Family / Kids / Parenting

Day trips are better with Chinese food

We did not plan to do much this past long weekend. There were no play dates on the books or trips organized. I had managed to sign up for an event at our middle school to celebrate Martin Luther King. That event would account for two hours of our 72-hour weekend.

I think a lot about what we could do with our kids. We are spoiled for choice living in family-friendly suburbia just outside of New York City. And yet, by the time the weekend comes, after all the schlepping from one activity to the next, after running one errand and another and then another still, after all the arguments about what’s for dinner and bath time and homework that seem to be set on some sort of torture-Mom-loop, I want to curl up in my bed and read a book.
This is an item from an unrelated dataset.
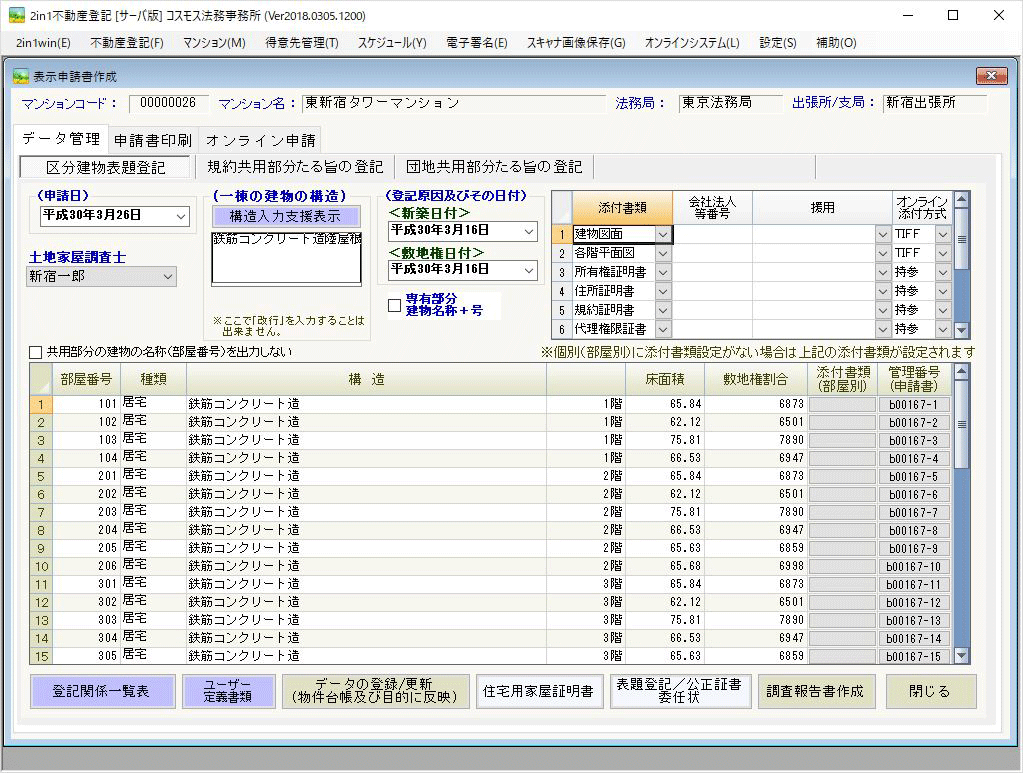Image resolution: width=1023 pixels, height=773 pixels.
Task: Click the 登記関係一覧表 button
Action: [101, 691]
All day. And never come out.

Gabriella is the doer in the family. Thankfully one of us is. I would have been guilt-ridden but happy to allow the boys to play video games, watch television and roughhouse until someone got hurt all weekend long just to have time to myself. On Sunday, Gabriella decided that we would Thaton DO something as a family.

“They can not be on screens all day this weekend!” she announced. And, I whole-heartedly agreed. I just needed Gabriella to take the wheel, take it from my hands. ‘Cause I can’t do this on my own. I’m hoping I don’t need to post more of the song for you to get the reference.

On Sunday, we were in the mini-van on our way to Queens to visit The New York Hall of Science. What did the boys do in the car? They watched a movie. What did we do when we got to the museum? We watched a movie. Granted, it was a 3-D movie about the migration of the monarch butterfly, but it was a movie nonetheless. But hey, they watched different screens in different sizes and that should count for something in the book of Good Parenting, right? And hey, we did learn a lot. Caterpillars eat a lot of milkweed leaves.


After we returned our 3-D glasses, we were ready to face the real world, the real world of science. We explored light and the ocean and sound and space. There were mirrors and bubbles and bugs and optical illusions. And the grand finale was the robot workshop where the boys were able to make their own robots.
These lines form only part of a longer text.